Getting Reimbursed for Services Rendered: It’s no Magic Trick


Pharmacists use their expertise to help patients -- as well as insurance companies. But we do it for free!

Elmo was an elderly patient with heart disease whom I enjoyed taking care of at the pharmacy. He was a brilliant chemist who had retired from the paper mill. He was so bright that many people saw him as a bit eccentric. We frequently discussed our mutual hobby: being amateur magicians. Elmo frequently conducted his own magic tricks, and often shared his ideas with me.

Elmo gave me an important piece of advice one day; “Whenever a group at church or a civic organization asks you to do a show or benefit, always charge them.” I winced! He said “always give them a price, and when you are done, you can sign the check and give it back to them.”

I was puzzled. Then Elmo explained “You see Pete, if you offer to do it for free it has no value to them”

Last week, a young and charming young lady named “Cathy” came into the pharmacy. She wanted to transfer her Minastrin 24 (norethindrone acetate and ethinyl estradiol/ferrous fumarate) prescription from a “big box” drug store. She was concerned about her copay, which was previously $52.40. I offered to call her OB/GYN so see if we could arrange to get one of the numerous available generic oral contraceptives.
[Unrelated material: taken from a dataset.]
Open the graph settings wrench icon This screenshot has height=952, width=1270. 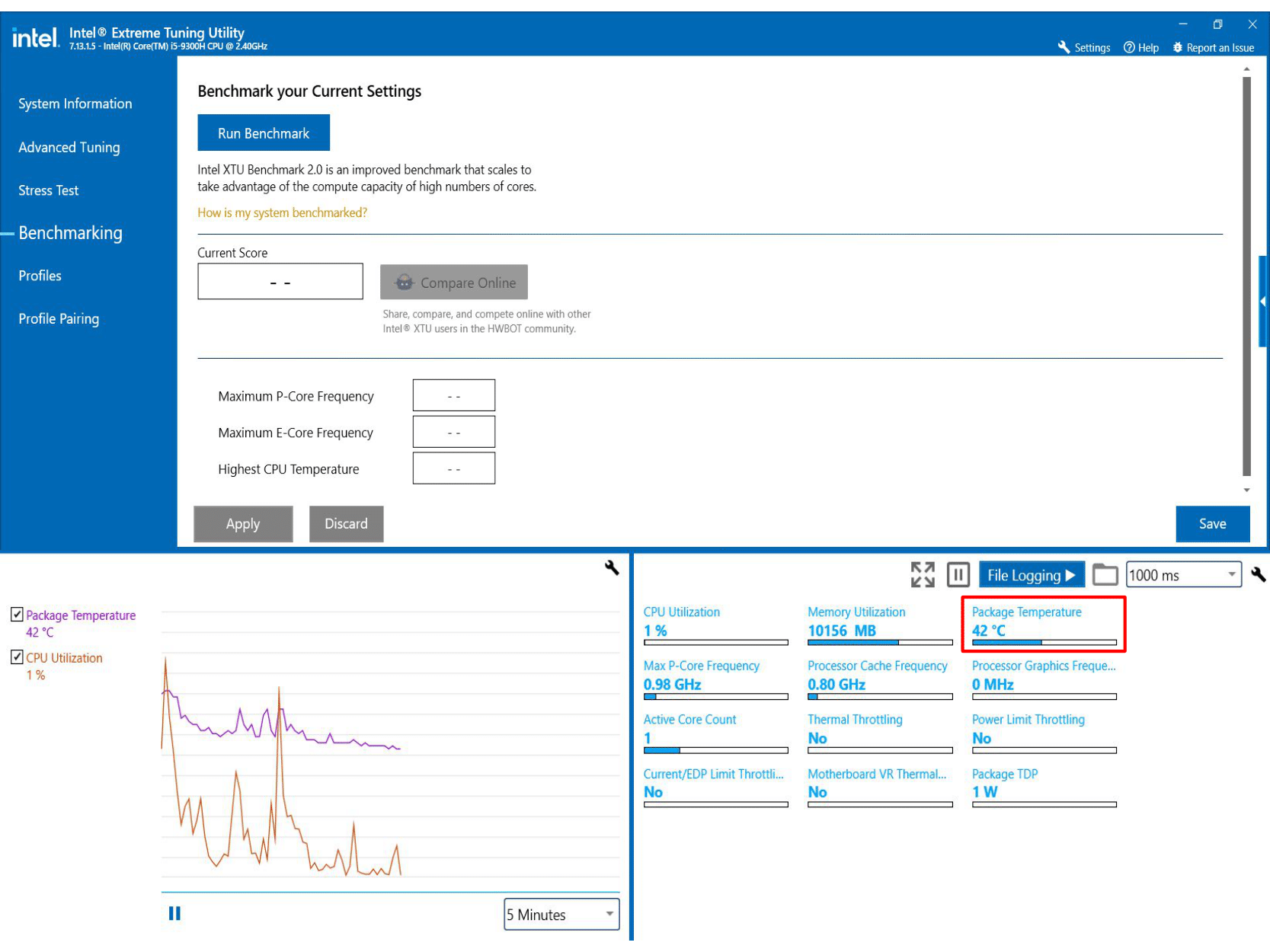tap(612, 567)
Within a couple of hours, her doctor returned my call and changed the prescription to norethindrone/EE 1/20. My tech processed the new prescription and it was approved, with a $0.00 copay. Cathy was most pleased with our pharmacy and left a very happy patient indeed. Saving $52.40 per month should make anyone happy!

When I explored this change, I realized that a pack of Minastrin has a whole acquisition cost (WAC) of $155. The generic norethindrone/EE was reimbursed to us as $17.77 (with no copay). I not only saved “Cathy” $52.40, but I saved the insurance company over $83.00! Cathy thanked me profusely, but I am anxiously waiting for the insurance company to call me with their gratitude. Maybe they will buy my staff lunch, or better yet send me a check!
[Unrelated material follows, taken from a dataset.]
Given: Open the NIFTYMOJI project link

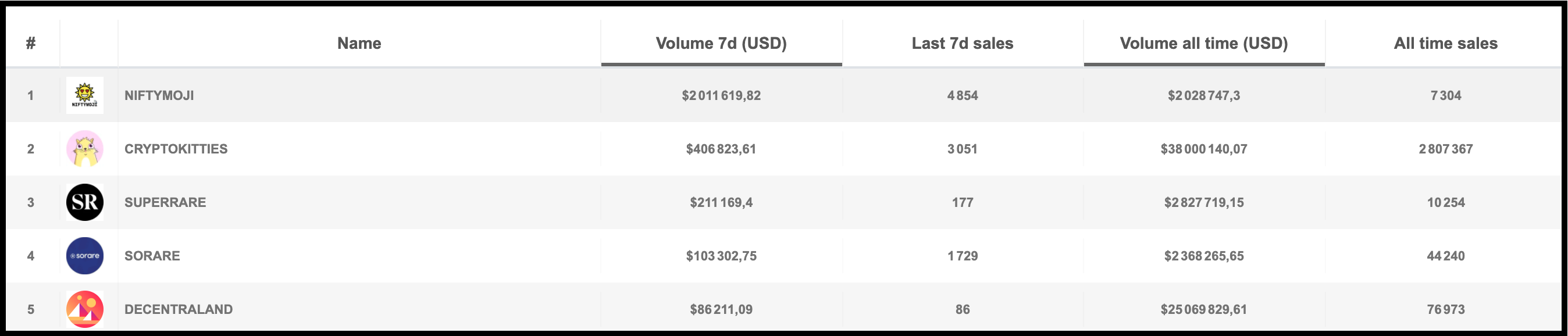Looking at the screenshot, I should point(159,95).
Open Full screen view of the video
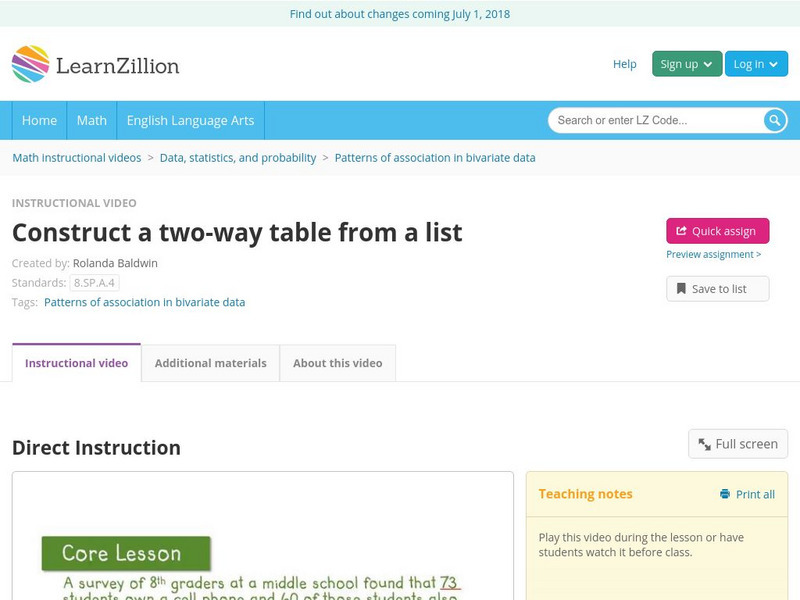The height and width of the screenshot is (600, 800). tap(738, 444)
I have a binder full of interventions I’ve done over the past three years, and marvel at how much money I, like you, have saved our patients. When I get our local dermatologist to change from Clobetasol cream (WAC=367.00/60 gm) to betamethasone augmented (WAC=$55.40/50 gm), I focus on the patient-savings and seldom think about the hundreds saved by the insurance company. The insurance companies have all these data, but they like so many other entities don’t make any effort to “share the wealth” that we pharmacists save them every day!

There is a huge effort to get pharmacists “provider status,” which is long overdue. While we are at it, let’s develop those drug utilization override (DUR) codes to include cost saving reimbursements to pharmacists for what we do day-in-and-day-out. Let’s also have these codes to use when we refuse to fill a prescription. Right now, there is no financial incentive for a pharmacist to decline to fill a prescription. With the opioid and benzo crisis in America, it makes good sense that we get a professional fee when we provide a service to help stem the opioid crisis. The PBM’s have the data as well as the money. Pharmacists use their expertise to help their patients, as well as the insurance companies, and we continue to go unreimbursed.

We do it for free. Like Elmo the magician said “because you do it for free, it has no value to them.” Let’s get that fixed too!